The deep sleep, when God will do something exceptional and a mystery is about to be revealed, is paralleled elsewhere (compare Genesis 15:12) although the parallel is not exact as Abraham was conscious. The stress is on the fact that the creation of the woman is a mystery.

Note that the word translated ‘rib’ in most versions, is almost without exception translated ‘side’ in the Old Testament. It was later tradition that inaccurately turned it into a rib. The description, which avoids detail, is of some remarkable process by which the woman devolved out of the man. The process and the method are not revealed.

The writer is always careful to avoid the excesses of mythology. This is ancient philosophy. What he is trying to demonstrate is not the method of her production but that the woman is seen to be man’s equal, for she is one half of him, his ‘other half’’. So the woman is both his helper and his equal. In New Testament terms the man is the head of the woman as Christ is the head of the church, and we cannot avoid here in Genesis the idea that the man has some kind of extra status, for he is the one made by God to act on God’s behalf on earth, and she is the helper. But the woman is his close helper, and equal in all except that status.

Verse 23

‘Then the man said, “This one at this time now is bone of my bones and flesh of my flesh, this one shall be called Woman (isha) because this one was taken out of Man (ish)”.’

The woman is not just produced from one of his ribs, but is made up of his flesh and bones. The man names the woman, thus once more establishing his position over her, but this time the ‘woman’ is given a name similar to his own. The naming is an act cementing a close relationship as well as revealing his special status.
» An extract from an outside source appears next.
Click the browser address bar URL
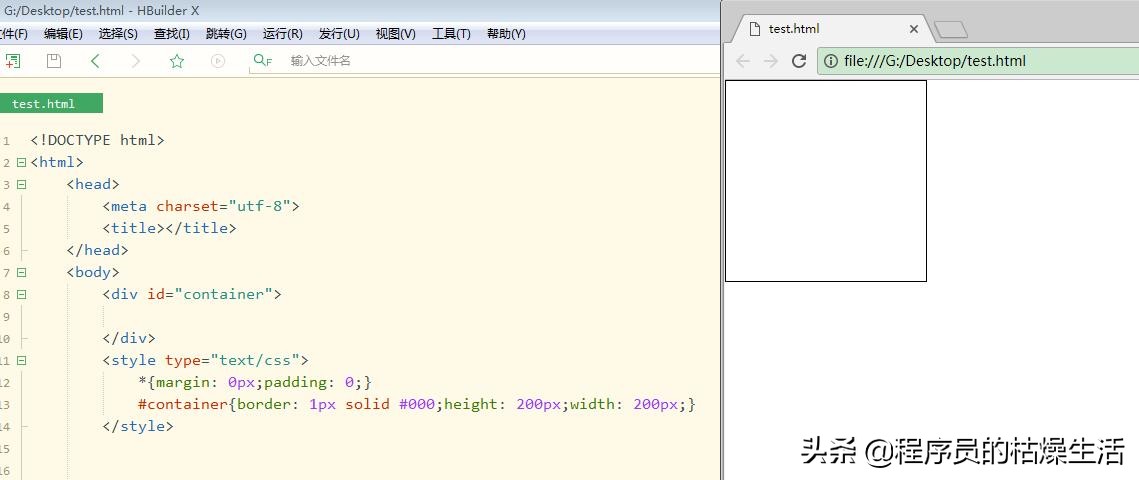Image resolution: width=1139 pixels, height=480 pixels. 934,61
While she too is subject to him, she is also his close companion. (Ish and isha do not have the same etymology. Their connection is in sound. The original word play would be in anothe language than Hebrew). Note the threefold repetition of ‘this one’ (zoth) signifying completeness and uniqueness.
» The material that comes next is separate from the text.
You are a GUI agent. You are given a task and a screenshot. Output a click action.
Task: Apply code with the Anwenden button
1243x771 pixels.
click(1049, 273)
“At this time now” - RSV translates ‘at last’. Here was one at last who could stand on a par with man as his helpmeet.

Verse 24

‘Therefore will a man leave his father and mother and cleave to his wife, and they will become one flesh.’

It is because of this close relationship between a man and his mate that that relationship supersedes that of his parents. When they enter into sexual union they become one, bound in a relationship closer than any other. Family loyalties still hold, but the loyalty between a man and his wife is primary. Notice that sexual relations are treated as normal and good (in spite of the euphemism ‘cleaves’). There is no suggestion anywhere in this account that sex is to be seen as somehow sinful.
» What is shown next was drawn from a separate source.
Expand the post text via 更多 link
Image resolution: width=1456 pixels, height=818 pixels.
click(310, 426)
The fact that the man is said to leave his father and mother indicates that here a new unit is forming. There will, of course, still be family ties and responsibilities, but essentially by marriage the man is stepping out to form a new unit with his wife which is unbreakable, and complete in itself. The impression given is that a man will have one wife.

Verse 25

‘And the man and his wife were both naked and were not ashamed.’

This does not primarily mean naked before each other, but naked before God. Their state of total innocence meant that they were unashamed of who and what they were. They had nothing to hide from, and no need to fear God’s scrutiny. They could, as it were, ‘look God in the eye’. They were totally open to God and to each other in body and soul. It was an indication that all was well with them.

Later being ‘naked’ before God would be seen as a terrible situation, for it meant that all their sins were revealed. It was terrible because they could no longer ‘look God in the eye’. They were too sinful. But there was no fear of this here. See Isaiah 47:3; Lamentations 1:8; Ezekiel 16:36; Ezekiel 23:18; 2 Corinthians 5:3; Hebrews 4:13.